I checked the time. I wasn’t late.
I checked my beard. Still couldn’t grow one.
I checked my breath and quietly thanked the hard-working workers at Trebor.
So what did he want? I was far from the model worker but, generally, I kept myself to myself, did my hours and went home. What I mean by this is that I would often clock in, sleep in the linen room or the guest toilets before helping myself to a generous portion of the club lounge breakfasts. Maybe my time was finally up. I didn’t care. If he gave me my P45, I could be back in bed my nine.
Then his rage filled face blurted out, his accent a Slavic drawl with a solid comprehension of English garnered entirely from Northeast Scotland. There is no voice more sinister in the world.
“Why you use this door? This is wrong door, you use staff entrance like everybody else.”
Oh, didn’t expect that.
“But, Radovan I thought this was the staff entrance. I’ve been using it for months.”
“Don’t lie me! Don’t you take piss of me!” Mid-level management incarnate, unreasonable and unable.
“Seriously Radovan, I don’t even know where the staff entrance is then, I genuinely thought this was it. Maybe you can show me?”
It was then that he called me an insolent dog.
I thought to myself, “That was pretty offensive” but on further reflection figured that he was probably right. At least he didn’t use management speak of “team players” and all that tripe. Christ, I hadn’t even got a disciplinary, just an unreasonable dressing down from a Serbian guy who was my boss. Ironically, I still had no idea where the staff door was, today probably not being the best time to ask him.
Radovan was an archetypal example of the myth surrounding eastern Europeans here in the UK. The butt of all 90’s jokes was that of the Polish roofer or Slovak plumber but this was 25 years ago. These people aren’t fucking stupid, and during the time that middle class Britain quietly objected to immigration while having loft extensions added at bargain prices, these guys were following the patronisingly easy path to mid-level management.

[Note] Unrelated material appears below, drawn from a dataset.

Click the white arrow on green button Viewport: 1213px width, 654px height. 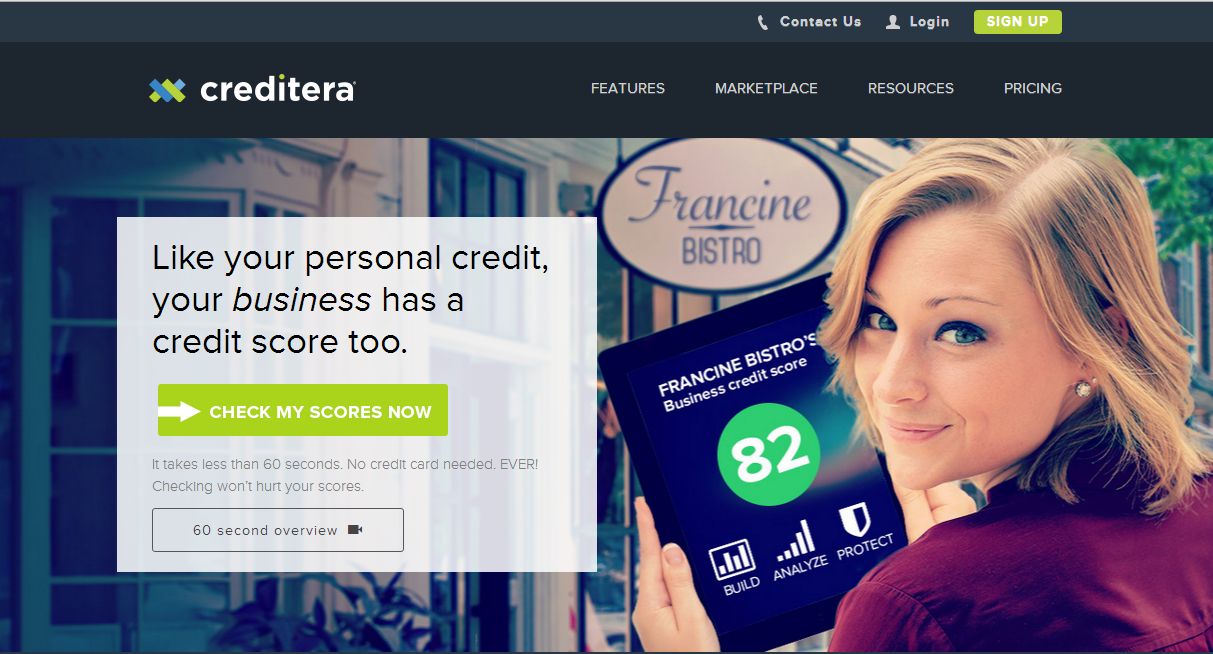(x=180, y=411)
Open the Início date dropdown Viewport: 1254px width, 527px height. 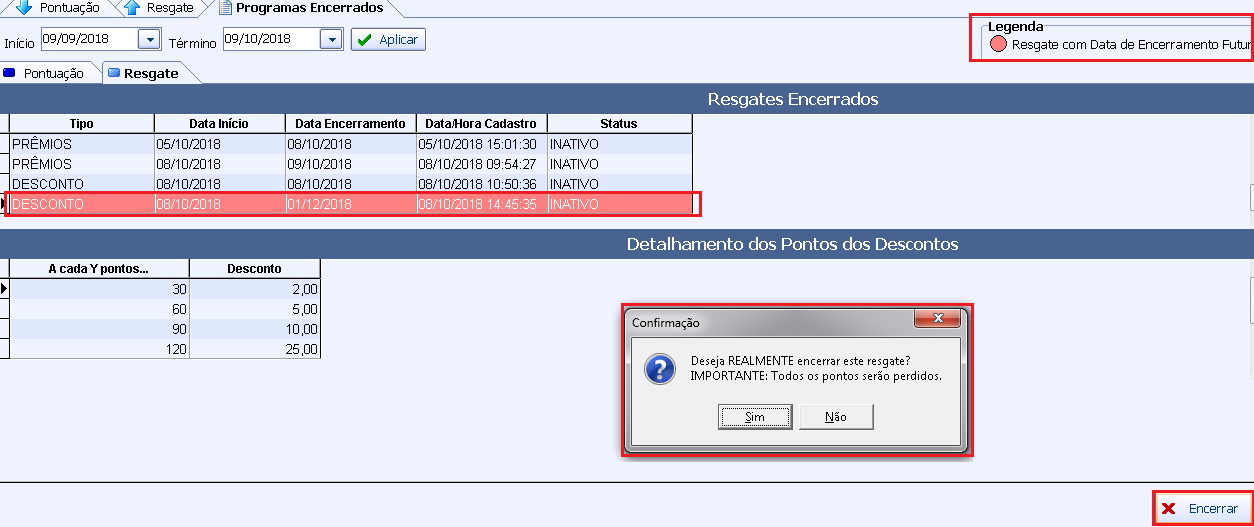pos(149,39)
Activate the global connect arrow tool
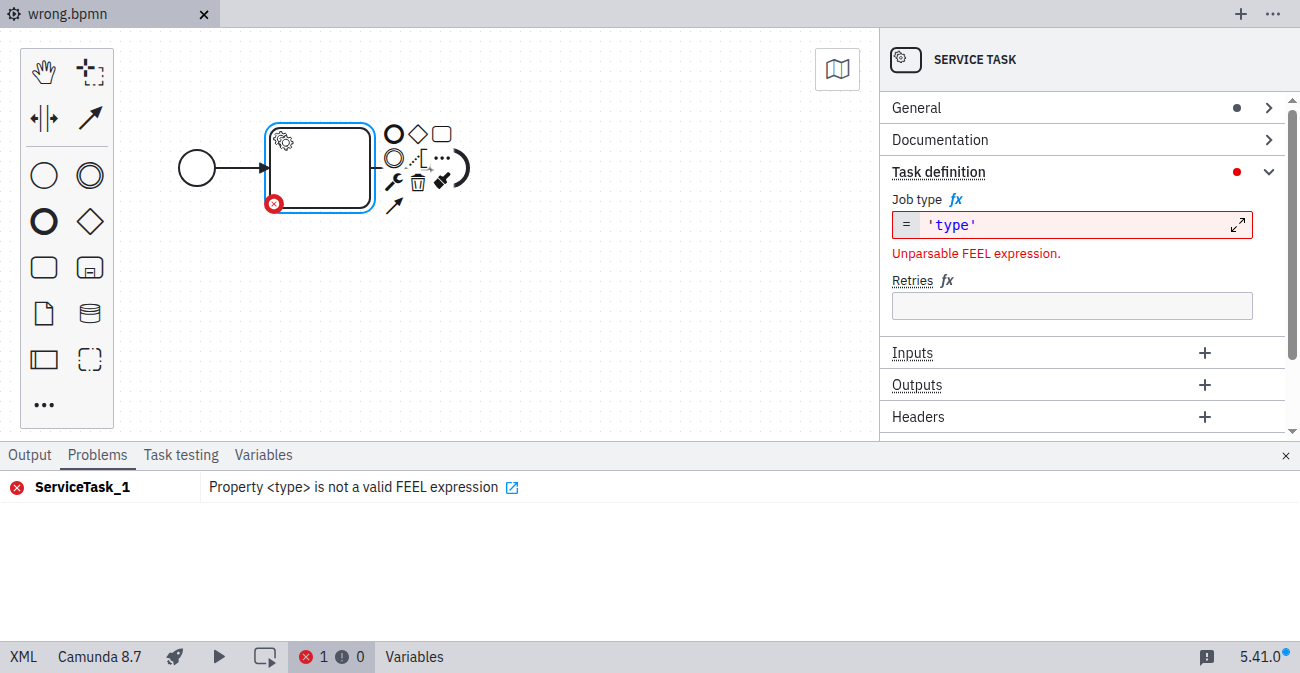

Don’t drink too much on shift.
Buy a suit.
Learn how to complete a p46 form.
Now they’re in charge. At the hotel all management were from Eastern Europe or the Balkans and I imagine that in many other sectors those that were once the punch line, now punch gloves with the best of them. They own the plumbing business/ hotel/ bank. Sure their staff are maybe from the same places but they are here and following the same well trodden path to employment seniority that has been going on for literally a generation now.
Because British people, myself included, are complacent retards who still genuinely believe that we are still living in the 1870’s. The virtue of coming from a rain-soaked shithole on the periphery of Europe, allows a smooth transition to success. Now the redcoats are restricted to Butlin’s and the “Empire where the sun never sets” is an ironic reminder to the contrary.
They go into shock when presented with the fact that swathes of Europeans can both do their job better than them while speaking grammatically superior English at the same time. Radovan and his lieutenant Stevie, a Scot, were both wankers, that was clear. However, Radovan quickly became “that Polish wanker” (despite the fact he was actually from Serbia). Stevie was faced with an interesting juxtaposition. He was unable to supersede Radovan, due to his crippling ineptitude and coke habit, but in the grand scheme of hate, he remained comfortably below his Slavic superior.
With the EU referendum rapidly approaching, it seems like a good time to break down the issue at heart. If Brexit happens, a fact which will cause the same amount of consternation as the touring bassist leaving Oasis, we must address a quandary.
Where do you want the wankers who are in charge to come from? The answer is easy.
It doesn’t matter in any way. Wankers are wankers.